*Problem to work on*: Repeat exactly the lines beginning at the one that contains "Given: Click the North Korea flag emoji" and running to the end of the material. Omit the pictures.

*Records for the exercise*:
┌──

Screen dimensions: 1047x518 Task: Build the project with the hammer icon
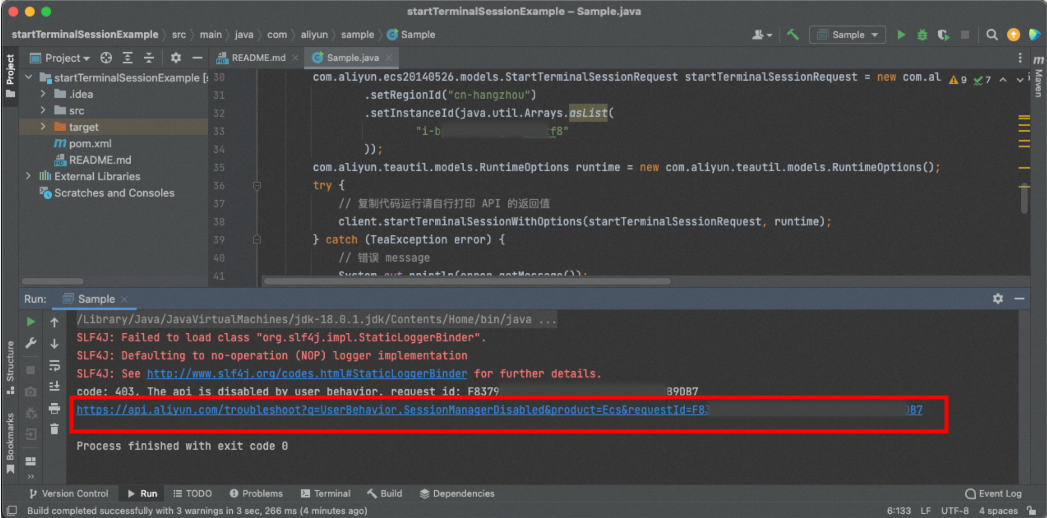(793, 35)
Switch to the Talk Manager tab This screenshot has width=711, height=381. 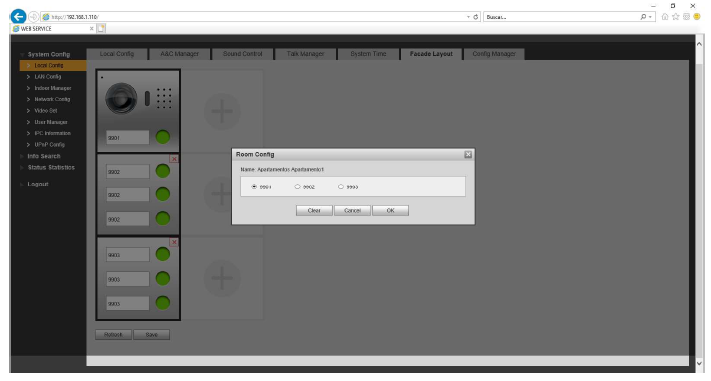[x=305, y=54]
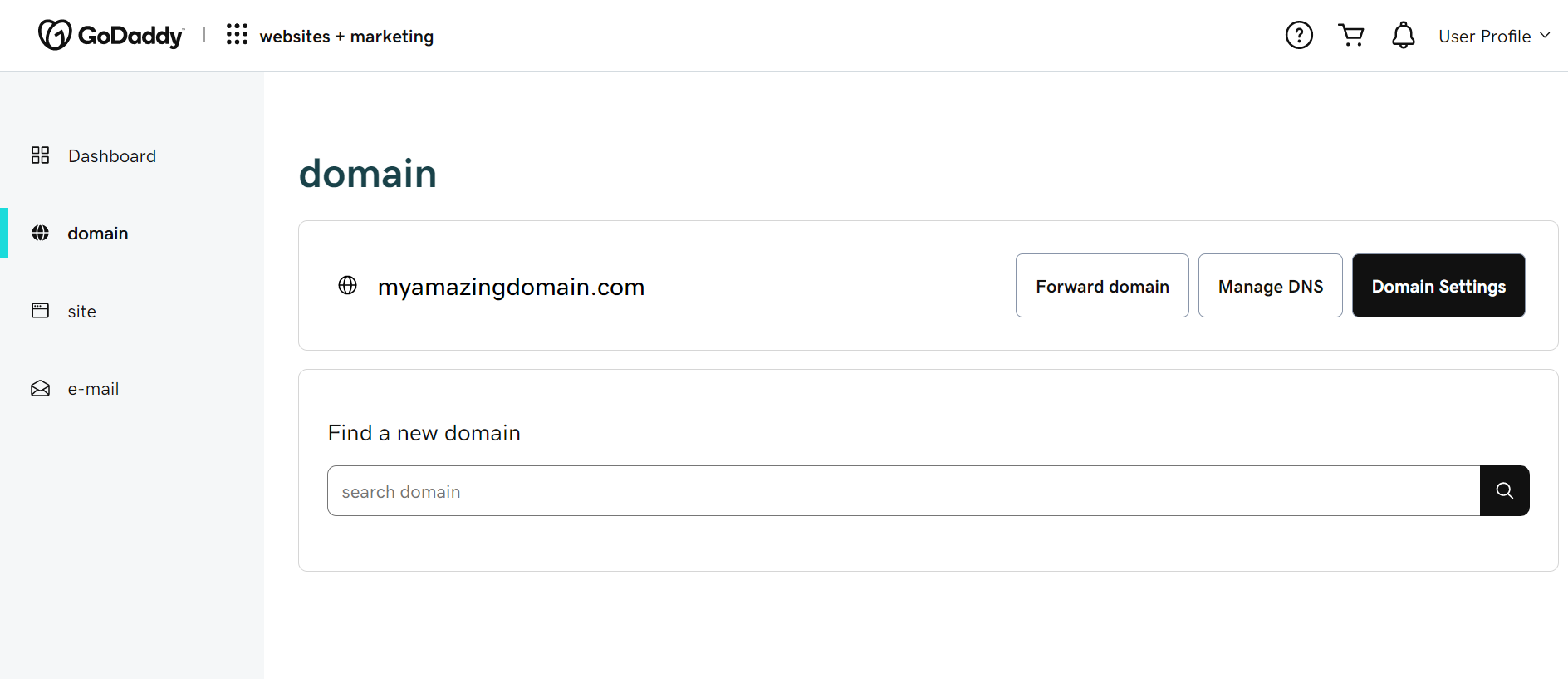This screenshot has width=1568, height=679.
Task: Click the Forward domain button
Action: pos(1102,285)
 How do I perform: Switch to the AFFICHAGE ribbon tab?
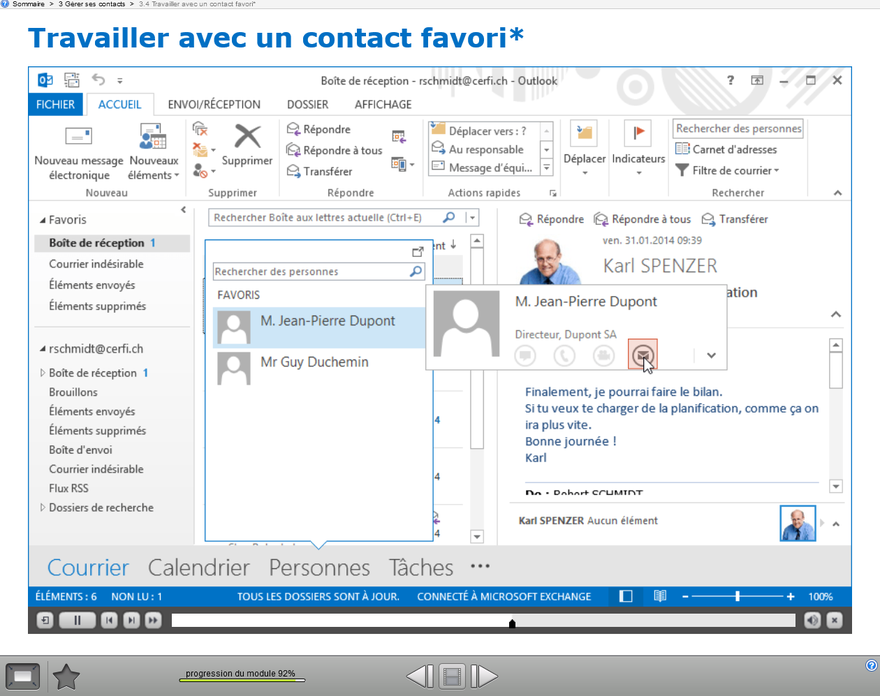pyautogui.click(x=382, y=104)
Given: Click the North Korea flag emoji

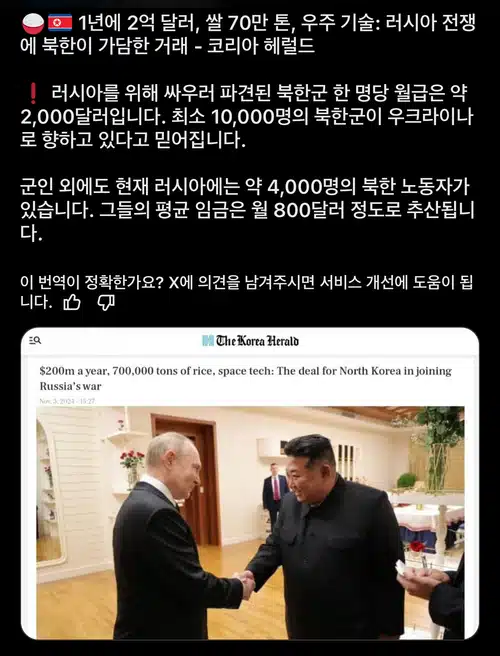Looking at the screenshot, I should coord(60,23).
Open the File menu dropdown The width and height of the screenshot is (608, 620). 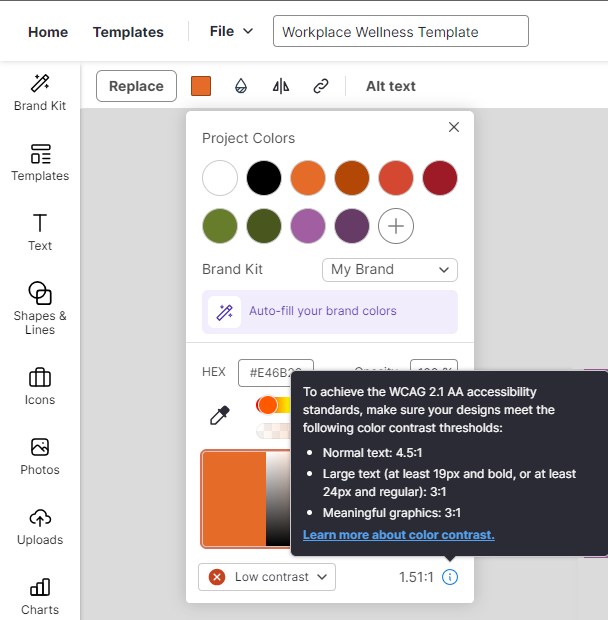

└──

*Written response*:
Given: Click the North Korea flag emoji

Looking at the screenshot, I should coord(60,23).
Open the File menu dropdown The width and height of the screenshot is (608, 620). 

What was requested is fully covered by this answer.